ŞARKILAR NEDEN HEP ÇEMBER ÇİZİYOR?
Albümüm tadı da tuzu da yerinde olmuş. Gitar tonlarında herkesle görüşüm bir.. Kime sorsam çevremde albümün üstündeki çizgiyi anlatıyorlar. Aslında bu bir eleştiri. Parçaların arasındaki benzerlik değil bu, tonların ve genel anlamda çemberin dışı hep aynı.. Oynak ve Porno Sezar bunların arasından birazcık sıyrılsa da toplu bir albüm olmuş.. Bu tabii ki de herkesin kendi müzik zevki.. Ben dağınık albümleri daha çok seviyorum.. Çünkü son parçadan ilk parçaya atladığımda çalıp giden bir şeylerden öte kalp atışları gibi iniş çıkış olmalı… Bu küçük bir eleştiri… Biraz daha vurulabilirdi davullara, biraz daha açılabilirdi gitar, azcık bir iki parça da olsa…
Kartonet için bazı yerlerde ufak çaplı çok gülünç eleştiriler gördüm ama sanırsam o eleştirilerin sahipleride asla temizleyemeyeceğimiz MP3 depolu, albüm yorumlamaya bayılan, çaylarını alıp, albümleri kişileri yeteneklerini sorgulayanlar.

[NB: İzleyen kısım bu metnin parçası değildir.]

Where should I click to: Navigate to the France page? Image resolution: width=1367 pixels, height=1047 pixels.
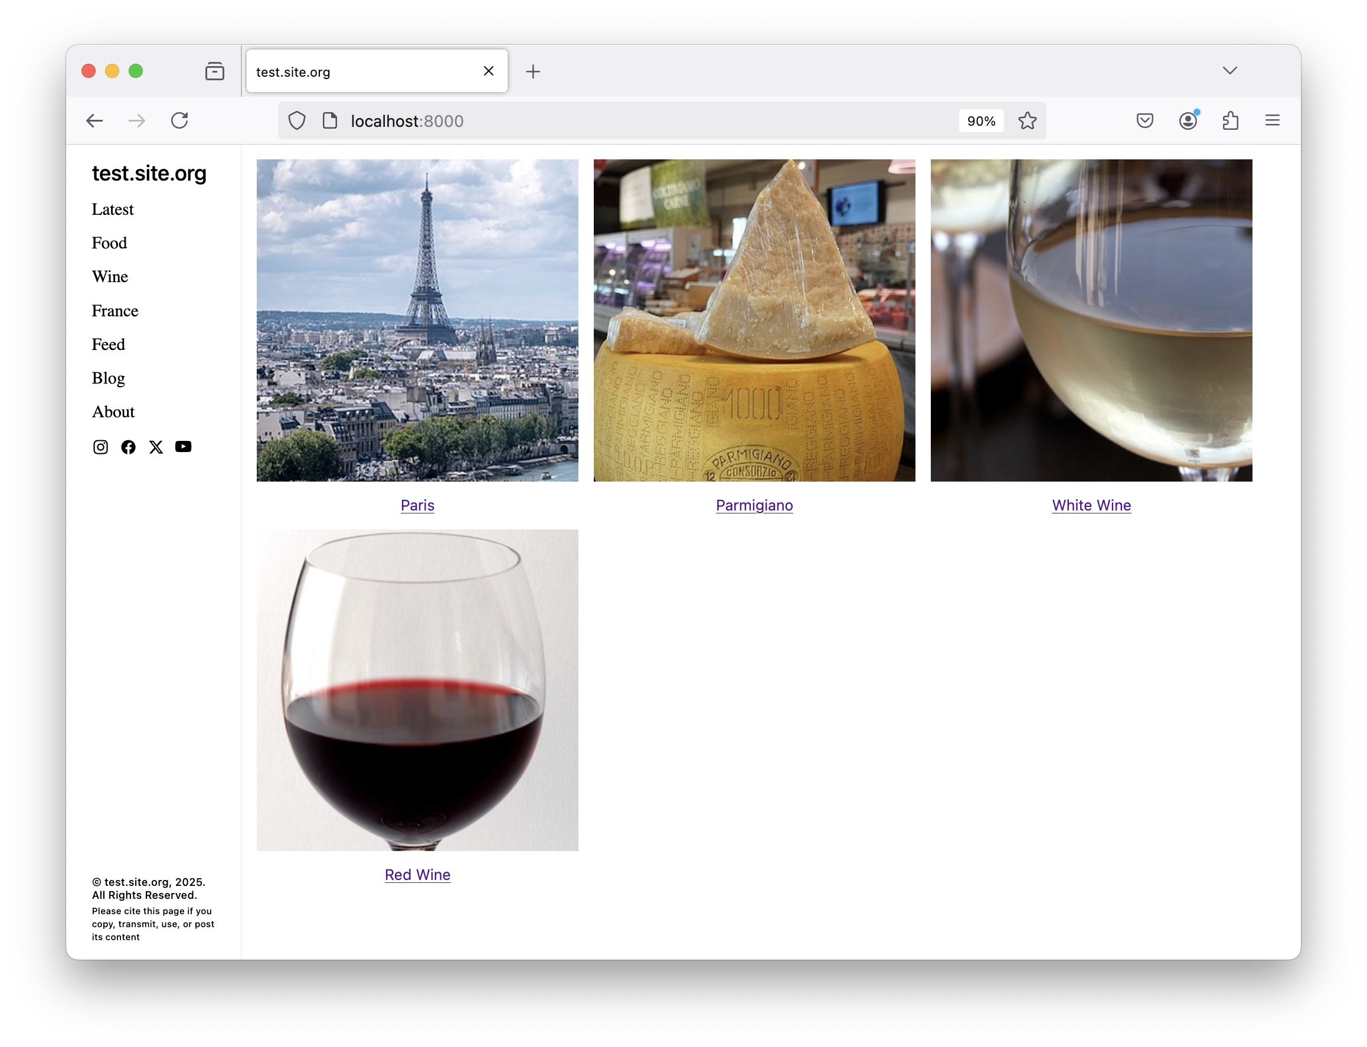115,310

Dorian’ın albümü Yeniden Hayata’nın kartoneti b-11 kalitesinde. Sanat dolu… Albümüm konsepti ve zaten birazdan değineceğiz çekilen ilk klibin kalitesi konusunda herkes aynı yerde birleşiyordur, orijinal…
ŞARKI SÖZLERİNİN SAHİBİ YOK KOŞUN!
Yine küçük küçük eleştirilerle devam edelim… Dorian’la yeni tanışan ve onları seven çoğu kesim albümü aldıklarında biraz sallanacaklardır çünkü yaklaşık 17 dakika şarkıların sözlerinin kime, gruba mı, dışarıdan mı, Ali’nin mi, yoksa Goncagülün mü yazdığı belli değil. Tabii ki bazı röportajlardan veya tv programlarından az çok bunlar öğrenilebilir ama albümü alan insan duyguların çıkış noktası insanları daha iyi anlamak için bunu bilmek zorunda.. Belki sonraki baskılarda bu düzeltilir diyip küçük eleştirileri raflara fırlatıp işin tadına geliyoruz..

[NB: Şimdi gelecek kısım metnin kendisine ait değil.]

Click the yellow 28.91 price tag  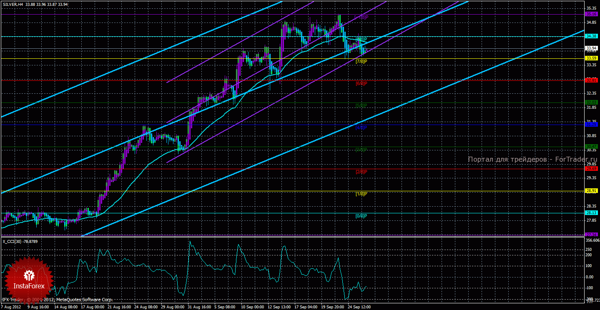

Dorian dışardan merak edilen ama yaklaşılamayan bir grup. Onların özeti bu. Kimin suratına baksam bunu görüyorum.. Bunu belki sonraki albümlerde aşıcaklar ama insanlarla tanışma süreleri biraz sancılı geçecek gibi gözüküyor… Genel anlamda şarkılarda sözler parçalara oturtulmaya çalışılmadığı ve kalemin direk düşünceden çıktığı çok açık.. En azından şurda iki nota var iki kelime sıkıştıralım oraya diye pat diye önümüze fırlatmamışlar…

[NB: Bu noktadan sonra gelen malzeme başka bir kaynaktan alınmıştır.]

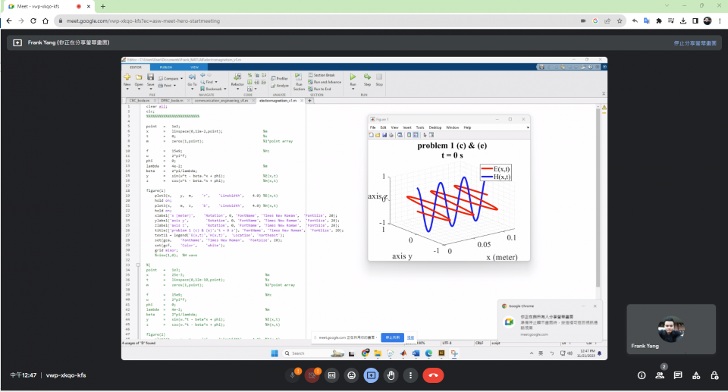
Task: Click the stop sharing screen link
Action: pyautogui.click(x=695, y=43)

Davulun bazı parçalarda herşeyin öne geçtiğini hissetmek çok güzel.. Uzun zamandır ki son dönemlerde Burak Gurpinar’ın Athena albümündeki öne çıkışı dışında bu kadar sakin ama bu kadar toplu çalan görmemiştik. Afşar Yağcıoğlu’na buradan ellerine sağlık şarkıları yolluyoruz. Kişisel olarak yine zevktir aslında davul, dağınık çalanları sevenler de çoktur.. “Dağınık çal”’ın hikayesi bile vardır bilen bilir…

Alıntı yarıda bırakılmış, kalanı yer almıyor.